As far as monthly weather outlooks from the NWS CPC, two products are issued each month:
- The initial or 0.5-month lead outlook in the middle of the month
- The final outlook issued on the last day of the month.
These outlooks are not like a weather forecast you see on TV or hear on the radio. They are probabilistic products, meaning that they give probabilities of behavior. Instead of a high temperature of 71 degrees tomorrow as seen in a forecast, climate outlooks may show a 60% chance of temperatures being above average two weeks out, for example.

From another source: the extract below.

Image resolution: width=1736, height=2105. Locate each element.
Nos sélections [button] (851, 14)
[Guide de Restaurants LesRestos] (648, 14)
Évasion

For the May 2020 outlooks, the initial 0.5-month lead was released on April 16 while the final set of outlooks was issued on April 30. As you can see in the first image, there was a notable shift from the initial outlooks with increased chances for colder than average temperatures (blue) and elevated chances of drier conditions (brown). Initially, most of Iowa had slightly elevated chances for wetter conditions. It is important to note that the final monthly outlooks have a strong reliance on the first two-week period of the month. You’ll note that the final May outlooks closely track the general signals in the current 8-14 day outlooks (shown below).
Over the last few months, we’ve seen considerable flips between the initial and final outlooks, as well as the outlooks compared to reality. Just looking at how April ended up in Iowa, conditions were cooler and drier than what the outlooks indicated.
Short-term outlooks cover two time frames, 6-10 and 8-14 days and hence, give guidance out 1.5 to 2 weeks. These products are issued daily in the afternoon. Recent short-term outlooks have been fairly accurate; they’ve been showing a trend towards cooler and drier condition over the last several iterations. Iowa has been drier than normal for the last 30 days, though this has been counter-balanced by adequate to surplus sub-soil moisture. With a nice stretch of pleasant weather, farmers have been making great progress in the fields. Looking forward into the beginning half of May, conditions are looking cooler and drier. If we examine the May-June-July outlooks, probabilities suggest that Iowa will experience wetter than average conditions with no clear-cut signal for temperature.
The “So What” point of the story is that the longer-term outlooks provide general guidance for the month and season with short-term outlooks highlighting the upcoming expected behavior, such as shifts in temperature and precipitation patterns. Coupled with weather forecasts, the short-term outlooks provide great insight into the development of favorable windows for planting and harvest.